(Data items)
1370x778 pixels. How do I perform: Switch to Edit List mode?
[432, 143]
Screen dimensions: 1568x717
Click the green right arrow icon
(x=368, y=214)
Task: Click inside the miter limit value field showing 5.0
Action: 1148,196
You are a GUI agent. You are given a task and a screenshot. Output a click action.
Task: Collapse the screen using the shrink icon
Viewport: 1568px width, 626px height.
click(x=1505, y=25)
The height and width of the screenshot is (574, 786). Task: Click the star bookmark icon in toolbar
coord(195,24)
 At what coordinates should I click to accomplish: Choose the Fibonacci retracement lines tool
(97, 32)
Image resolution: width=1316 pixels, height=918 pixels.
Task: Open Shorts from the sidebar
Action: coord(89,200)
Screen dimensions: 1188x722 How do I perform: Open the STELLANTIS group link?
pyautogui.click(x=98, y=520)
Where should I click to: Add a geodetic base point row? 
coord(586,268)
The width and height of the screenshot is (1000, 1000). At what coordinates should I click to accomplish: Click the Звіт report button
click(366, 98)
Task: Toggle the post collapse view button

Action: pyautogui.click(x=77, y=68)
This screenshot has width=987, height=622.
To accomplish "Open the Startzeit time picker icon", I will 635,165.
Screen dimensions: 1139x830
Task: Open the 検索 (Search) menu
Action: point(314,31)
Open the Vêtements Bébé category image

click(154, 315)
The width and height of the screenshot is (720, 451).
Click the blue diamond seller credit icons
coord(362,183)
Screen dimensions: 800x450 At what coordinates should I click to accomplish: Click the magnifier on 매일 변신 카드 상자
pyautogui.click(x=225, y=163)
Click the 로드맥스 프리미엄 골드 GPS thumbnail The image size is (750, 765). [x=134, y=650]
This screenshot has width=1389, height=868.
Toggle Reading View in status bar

- **TRY IT**:
Your output should be an exact copy of the lines from the one containing "You are a GUI" through the last line of the data above.

- **TASK RESPONSE**:
You are a GUI agent. You are given a task and a screenshot. Output a click action.
Task: Collapse the screen using the shrink icon
Viewport: 1568px width, 626px height.
click(x=1505, y=25)
The height and width of the screenshot is (574, 786). Task: Click the star bookmark icon in toolbar
coord(195,24)
 At what coordinates should I click to accomplish: Choose the Fibonacci retracement lines tool
(97, 32)
Image resolution: width=1316 pixels, height=918 pixels.
Task: Open Shorts from the sidebar
Action: coord(89,200)
Screen dimensions: 1188x722 How do I perform: Open the STELLANTIS group link?
pyautogui.click(x=98, y=520)
Where should I click to: Add a geodetic base point row? 
coord(586,268)
The width and height of the screenshot is (1000, 1000). At what coordinates should I click to accomplish: Click the Звіт report button
click(366, 98)
Task: Toggle the post collapse view button

Action: pyautogui.click(x=77, y=68)
This screenshot has width=987, height=622.
To accomplish "Open the Startzeit time picker icon", I will 635,165.
Screen dimensions: 1139x830
Task: Open the 検索 (Search) menu
Action: point(314,31)
Open the Vêtements Bébé category image

click(154, 315)
The width and height of the screenshot is (720, 451).
Click the blue diamond seller credit icons
coord(362,183)
Screen dimensions: 800x450 At what coordinates should I click to accomplish: Click the magnifier on 매일 변신 카드 상자
pyautogui.click(x=225, y=163)
Click the 로드맥스 프리미엄 골드 GPS thumbnail The image size is (750, 765). [x=134, y=650]
This screenshot has width=1389, height=868.
Toggle Reading View in status bar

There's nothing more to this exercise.